The Night House Review

David Bruckner’s The Night House is a fascinating place to live… at least for awhile. Its sturdy foundation is a hauntingly grief-stricken central performance from Rebecca Hall’s Beth. There are desirable features such as loud audio jump scares that genuinely do surprise. Its mystery focused on an ambiguous suicide note leaves us guessing for some time. For all we are given to buy into and do, the screenplay from Ben Collins and Luke Piotrowski ultimately struggles to close the deal. And that’s where the remorse might settle in.

High school teacher Beth is reeling from the out of nowhere self-inflicted demise of husband Owen (Evan Jonigkeit). Her best friend (Sarah Goldberg) and kindly widowed neighbor (Vondie Curtis-Hall) try to say the right things, but Owen’s final correspondence leaves her baffled and wanting answers. Such acknowledgements come in ways familiar for the horror genre. Her nights are filled with ominous noises and creaks that suggest a presence at the lakeside abode that Owen built.

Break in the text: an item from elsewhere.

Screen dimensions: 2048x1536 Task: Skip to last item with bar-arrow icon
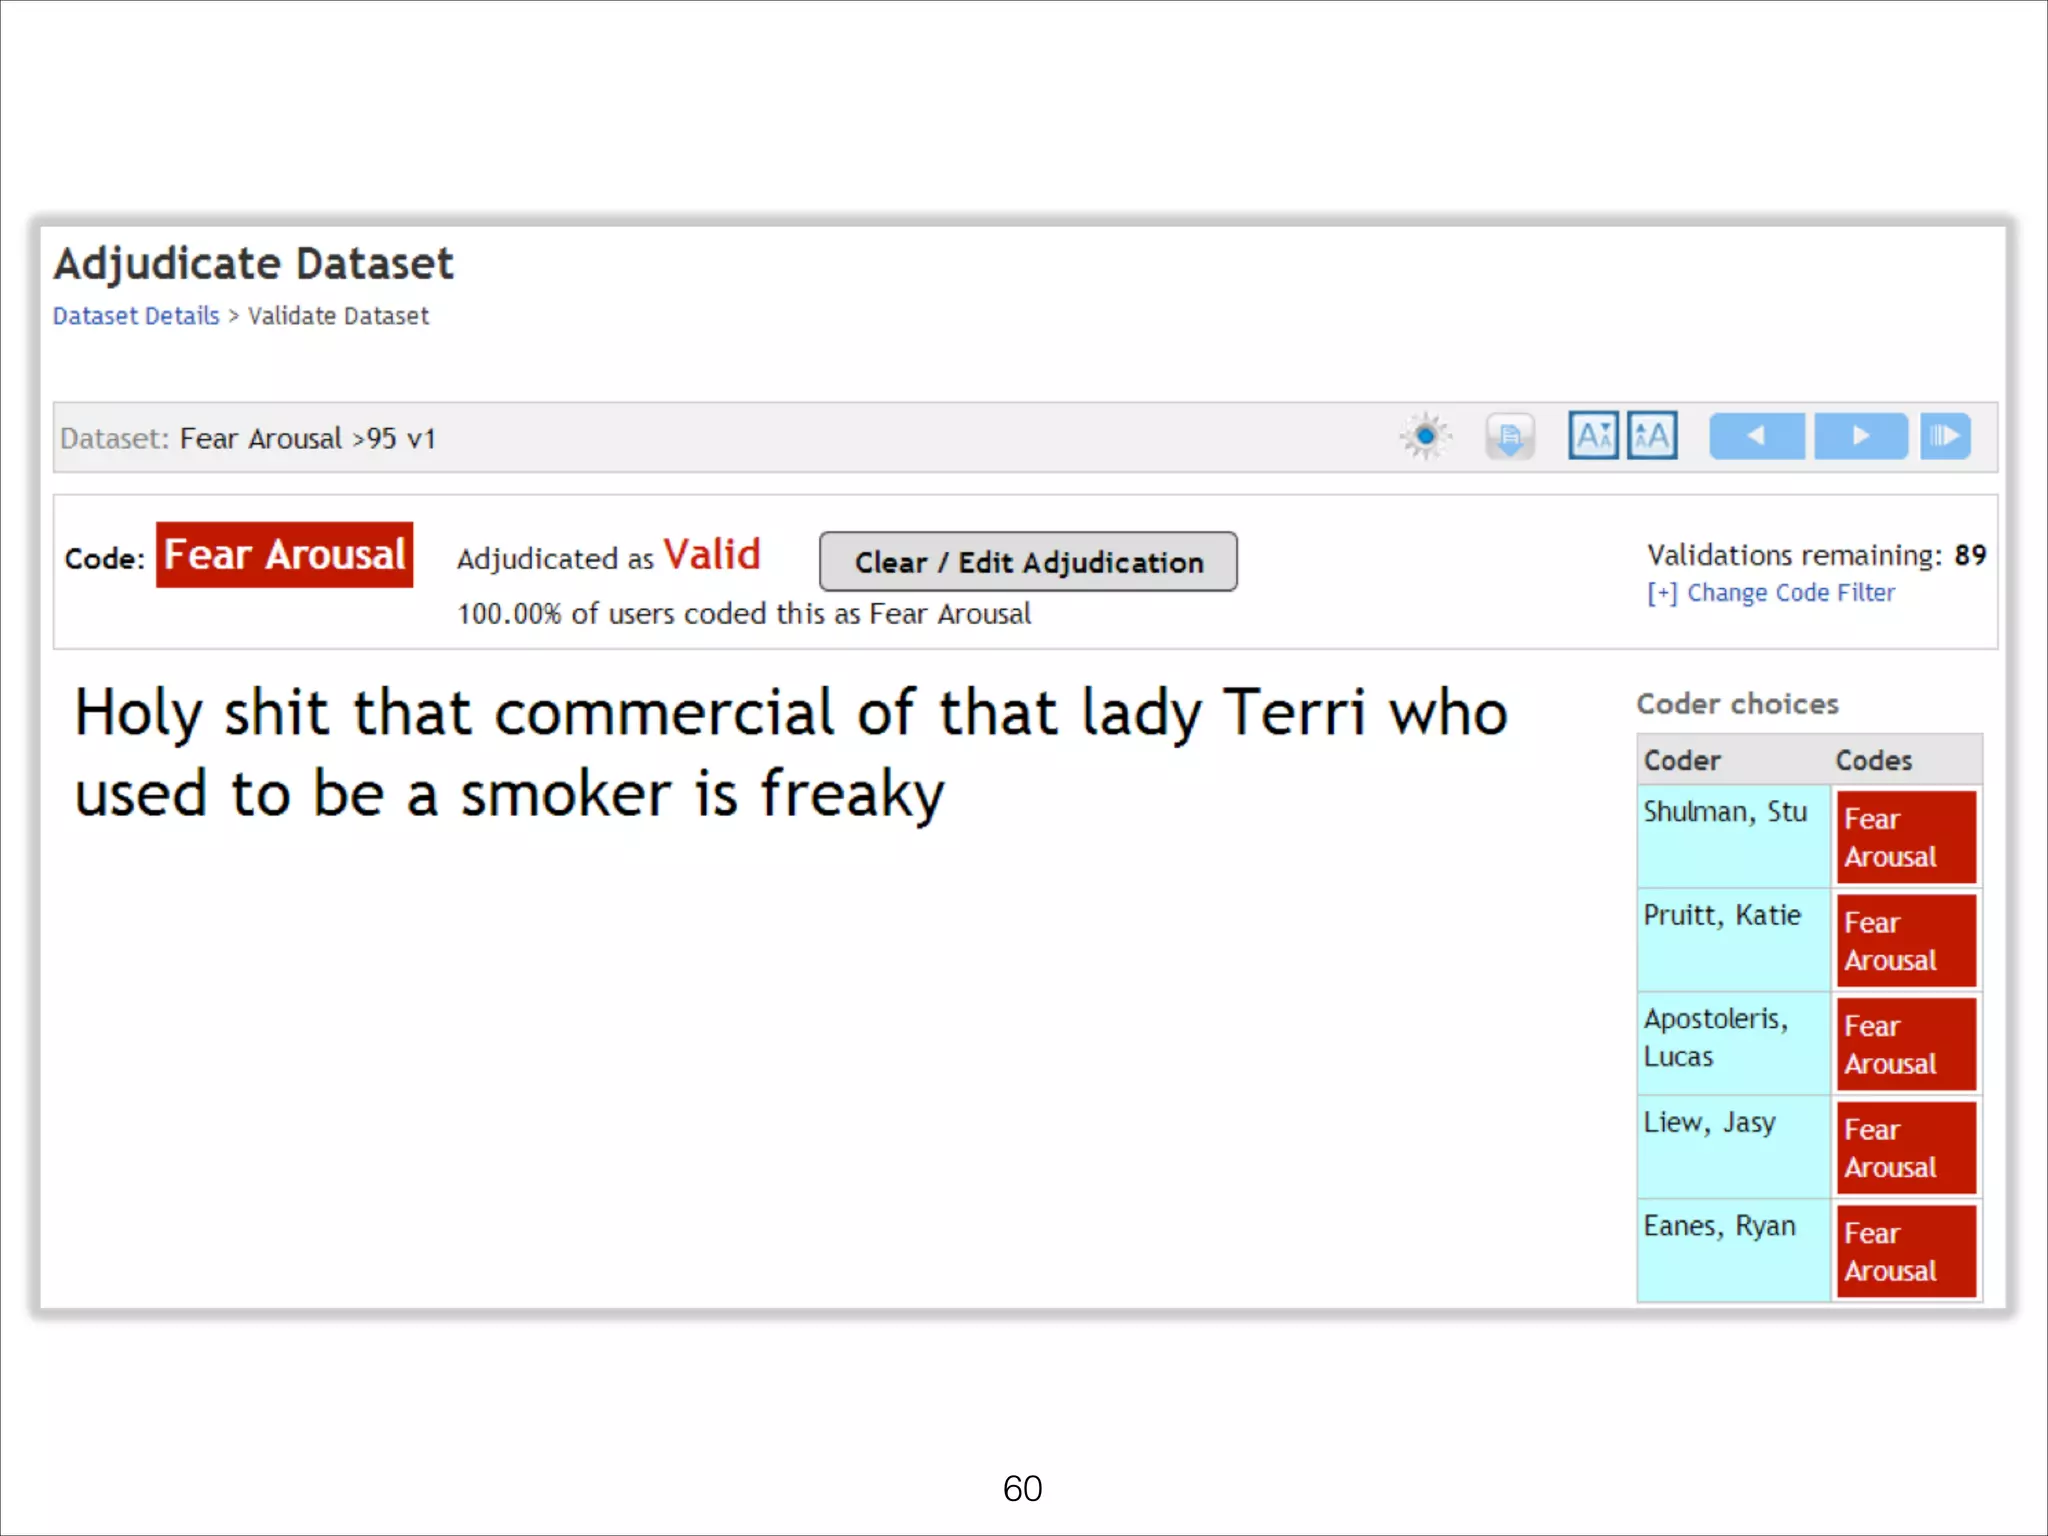pyautogui.click(x=1945, y=436)
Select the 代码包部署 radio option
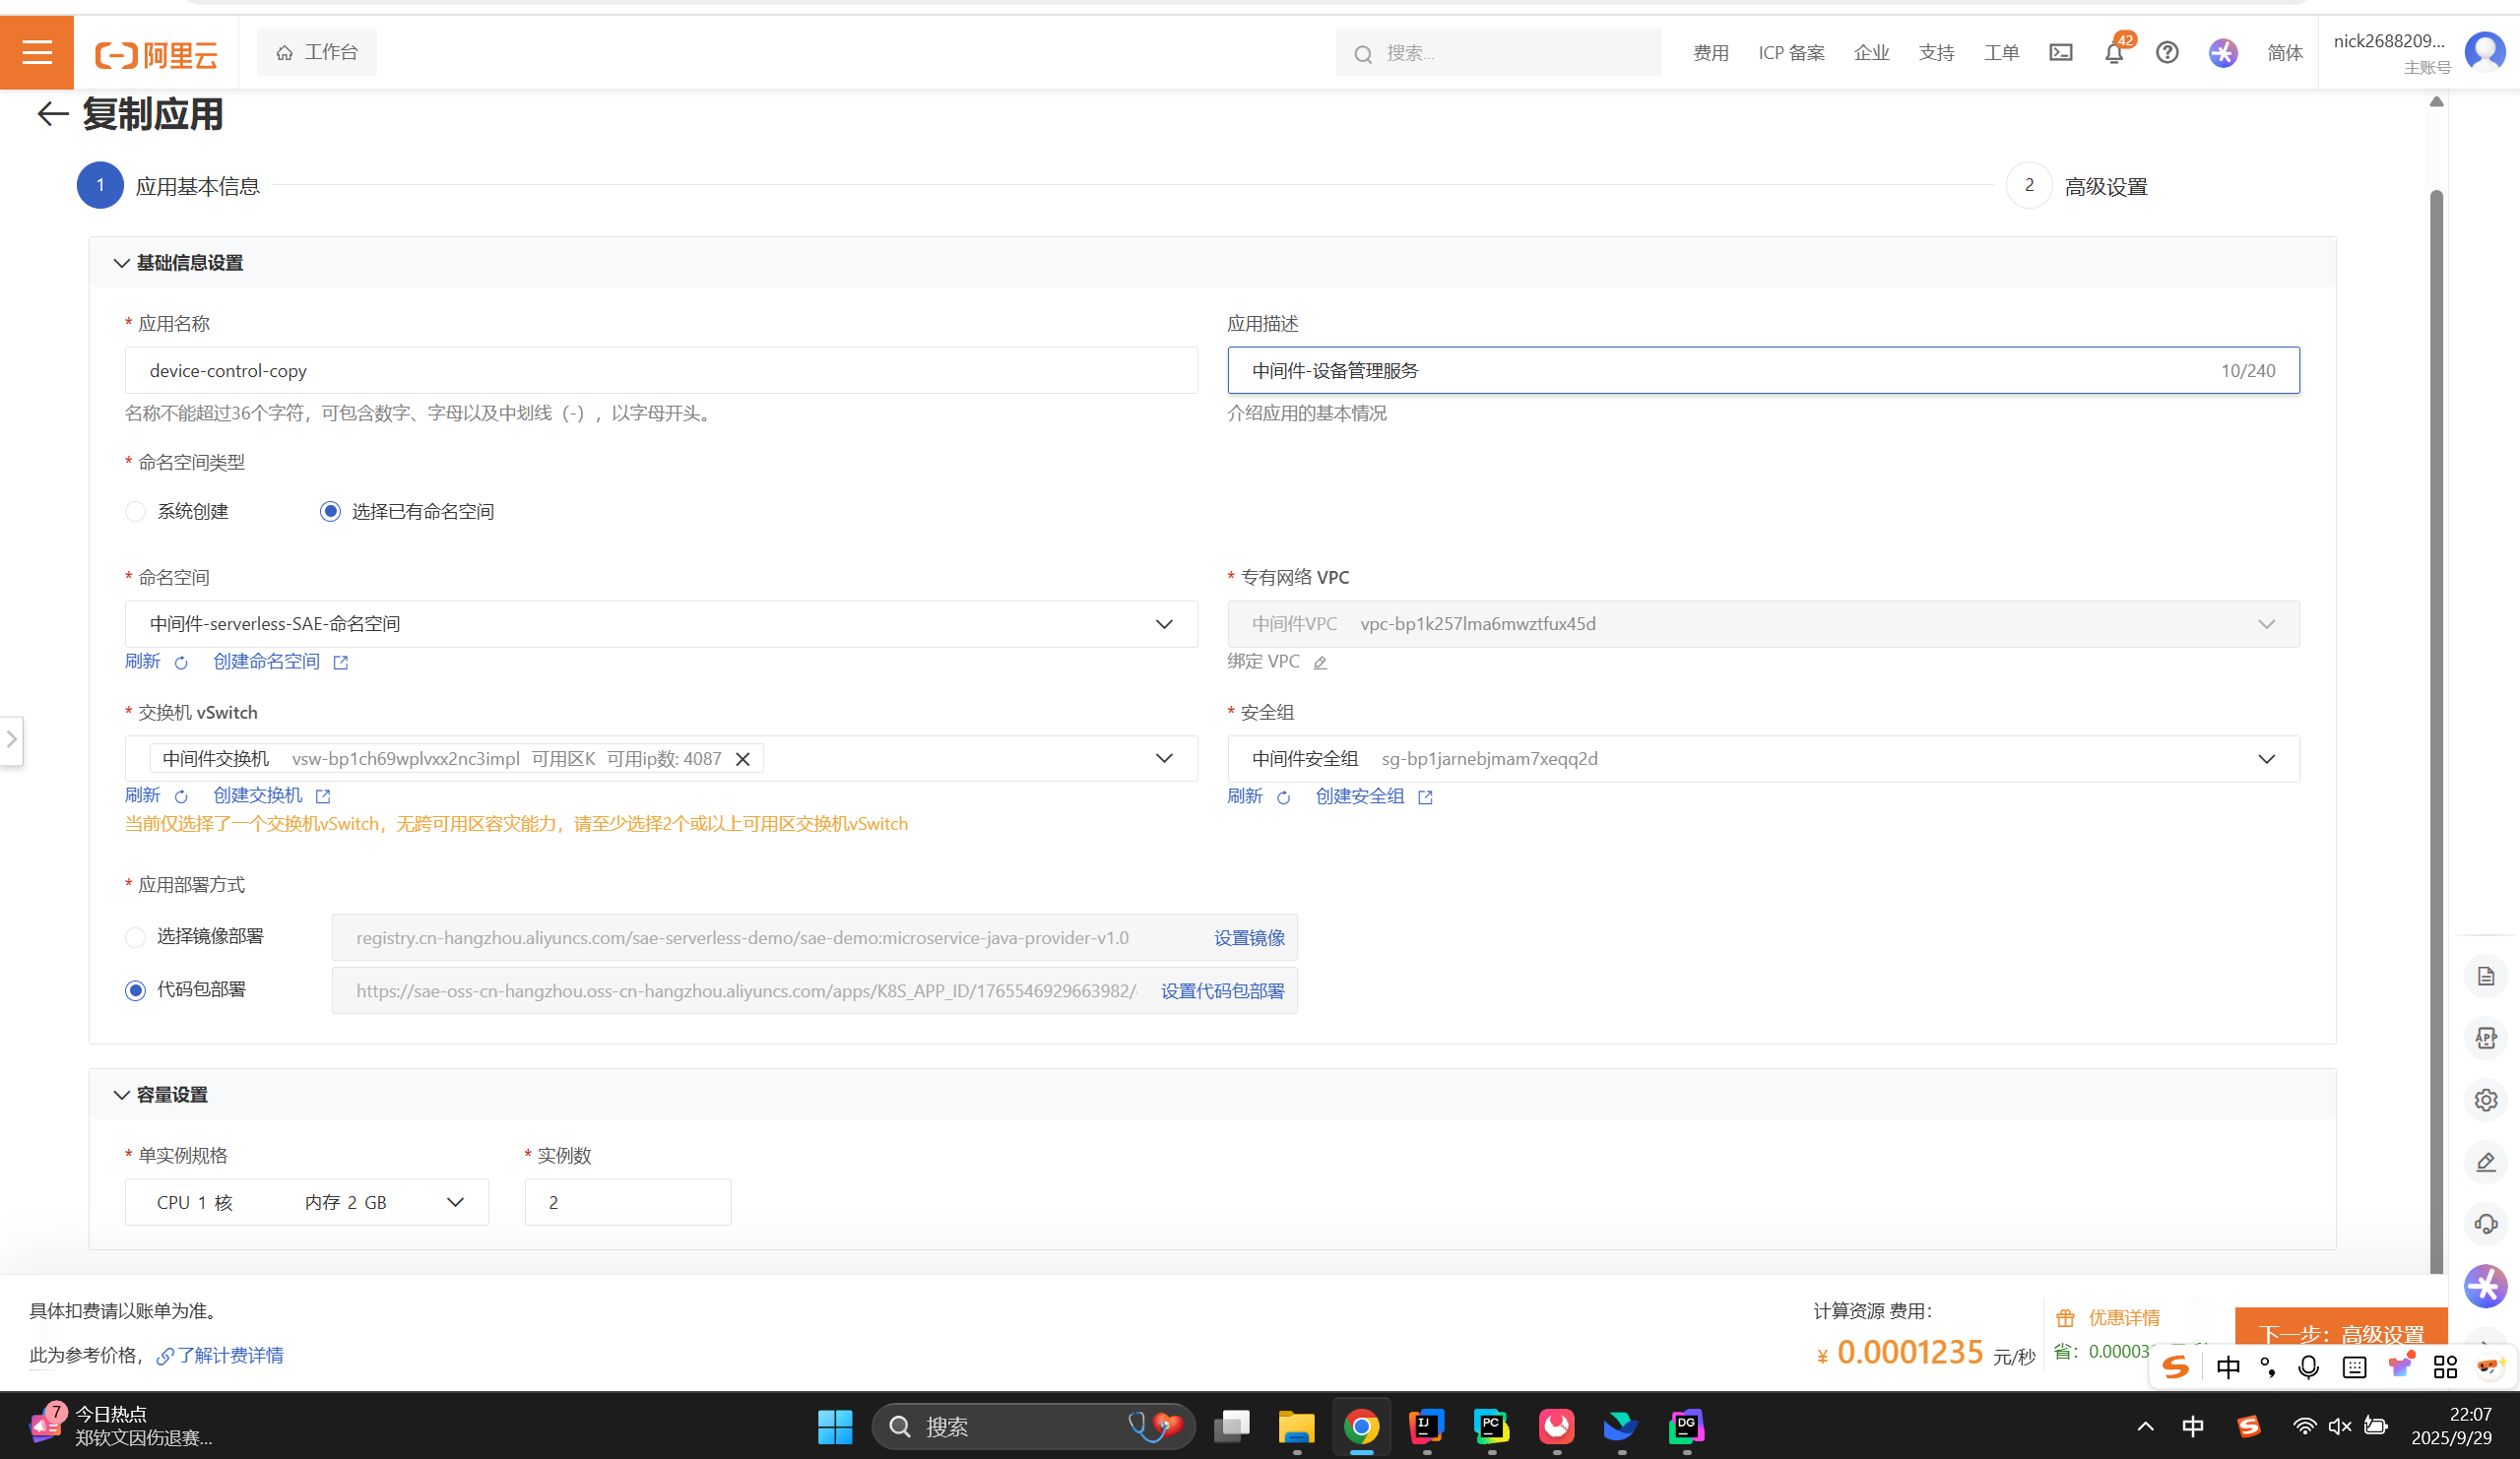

Beth’s digging into her late partner’s past (usually via his electronic devices) discloses a secret life that involves more architectural designs and a penchant for women that closely resemble her. So what does it all mean? Those reveals are where the script leaves a bit of its own ambiguity. When it becomes clearer on closer examination, the reveals are a letdown.

The Night House is certainly carried by Hall’s work. She isn’t your typical helpless heroine living in a place with a demonic mind of its own. We learn Beth has already had a brush with death years before and that informs her behavior. A stereo coming on full blast at night by itself tends to not scare her as much as the audience. The generous imbibing of brandy also assists with her liquid courage.

I wish the screenplay solved a way to deserve her superb performance. It mostly does for about two-thirds of the showing and, for that, the filmmakers deserve credit. The final act? It’s a bit of a fixer upper.